P046 Model Parameter Estimation for TMS-induced MEPs

Shih-Cheng Chien*1, Christian Röse2, Peng Wang2,3, Helmut Schmidt1, Jaroslav Hlinka1,4, Thomas R. Knösche2, Konstantin Weise2


1Institute of Computer Science of the Czech Academy of Sciences, Prague, Czech Republic
2Max Planck Institute for Human Cognitive and Brain Sciences, Leipzig, Germany
3Institute of Psychology, University of Greifswald, Greifswald, Germany
4National Institute of Mental Health, Klecany, Czech Republic

*Email:chien@cs.cas.cz

Introduction

TMS-induced MEPs are widely utilized in both basic research and clinical practice. The MEP parameters, such as input-output (I/O) curves, often exhibit significant variability across individuals, both in healthy populations and in patients. Understanding the sources of this variability is critical for improving the precision of motor-related diagnoses.
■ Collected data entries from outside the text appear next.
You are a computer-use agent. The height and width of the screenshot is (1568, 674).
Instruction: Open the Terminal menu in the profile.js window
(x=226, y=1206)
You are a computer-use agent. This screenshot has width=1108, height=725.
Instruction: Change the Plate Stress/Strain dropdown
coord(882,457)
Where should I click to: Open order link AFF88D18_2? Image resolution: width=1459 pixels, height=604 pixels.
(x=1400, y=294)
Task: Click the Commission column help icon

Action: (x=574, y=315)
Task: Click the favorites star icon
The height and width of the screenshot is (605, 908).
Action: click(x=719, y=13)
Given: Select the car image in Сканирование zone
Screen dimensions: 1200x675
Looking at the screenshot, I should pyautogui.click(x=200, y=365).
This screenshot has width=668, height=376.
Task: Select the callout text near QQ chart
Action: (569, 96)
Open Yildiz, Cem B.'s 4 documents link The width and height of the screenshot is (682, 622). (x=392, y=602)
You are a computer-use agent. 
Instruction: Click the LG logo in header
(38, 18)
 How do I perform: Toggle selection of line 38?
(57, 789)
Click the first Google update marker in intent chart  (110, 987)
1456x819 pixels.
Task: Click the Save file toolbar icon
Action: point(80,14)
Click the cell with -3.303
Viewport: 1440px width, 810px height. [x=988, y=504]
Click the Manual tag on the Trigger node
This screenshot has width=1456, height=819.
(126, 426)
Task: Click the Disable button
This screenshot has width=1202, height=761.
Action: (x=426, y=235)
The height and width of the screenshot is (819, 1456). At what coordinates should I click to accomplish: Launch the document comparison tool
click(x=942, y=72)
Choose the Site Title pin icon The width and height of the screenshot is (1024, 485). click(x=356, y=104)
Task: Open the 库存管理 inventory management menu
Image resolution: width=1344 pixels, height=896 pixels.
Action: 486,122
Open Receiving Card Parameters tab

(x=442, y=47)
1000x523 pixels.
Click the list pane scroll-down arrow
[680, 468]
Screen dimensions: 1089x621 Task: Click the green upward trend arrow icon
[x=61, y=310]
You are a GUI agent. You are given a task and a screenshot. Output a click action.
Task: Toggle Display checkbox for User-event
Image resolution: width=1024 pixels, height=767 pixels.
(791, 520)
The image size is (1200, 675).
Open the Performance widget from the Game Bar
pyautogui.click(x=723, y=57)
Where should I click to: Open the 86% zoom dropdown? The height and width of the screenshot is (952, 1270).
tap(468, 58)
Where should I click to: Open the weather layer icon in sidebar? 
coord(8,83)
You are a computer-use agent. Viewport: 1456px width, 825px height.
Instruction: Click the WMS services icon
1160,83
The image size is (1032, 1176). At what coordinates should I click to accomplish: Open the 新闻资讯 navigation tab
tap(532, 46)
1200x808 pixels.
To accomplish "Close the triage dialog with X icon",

Previously, we developed a biologically inspired model capable of reproducing MEP waveforms. In this study, we apply model fitting to an open MEP dataset of ten healthy participants [1] and investigate the distribution of model parameters underlying the variability of I/O curves.

Methods
The model incorporates the descending motor pathways from the spinal cord to the hand muscles, with synthetic D- and I-waves serving as inputs. The spinal cord component consists of 100 conductance-based leaky integrate-and-fire alpha motor neurons (aMNs), which interact with a population of Renshaw cells (RCs) that function as a common inhibitory pool. The aMNs are connected to 100 motor units in the hand muscle component. Each motor unit generates a motor unit action potential (MUAP) in response to spikes from its corresponding aMN. The simulated MEP is computed as the sum of these time-shifted MUAPs.
Results
The resting motor threshold (RMT) across individuals in the dataset was 41.3 ± 6.0% of the maximum stimulator output (MSO). Peak latencies showed no significant variation with MEP peak-to-peak amplitude. Fitting the model to individual MEP waveforms provided insights into the neuronal interactions underlying MEP generation. The DI-waves, after convolution with synaptic kernels (AMPA and NMDA), produced sustained inputs to the αMNs. Renshaw cells played a critical role in suppressing excessive spikes, particularly under high TMS intensities, preventing excessive oscillations in the MEP waveform.
Discussion
We employed a computationally efficient and biologically plausible model to explain the variability in individual TMS-induced MEPs. The fitting procedure relied on synthesizing common DI-waves for healthy participants, which may introduce additional errors in parameter estimation. Future work will validate this approach using patient data, where individual DI-waves are available, to improve accuracy and robustness in parameter fitting.




Acknowledgements

The publication was supported by a Lumina-Quaeruntur fellowship (LQ100302301) by the Czech Academy of Sciences (awarded to HS) and ERDF-Project Brain Dynamics, No. CZ.02.01.01/00/22_008/0004643.
References
[1]https://doi.org/10.1016/j.brs.2022.06.013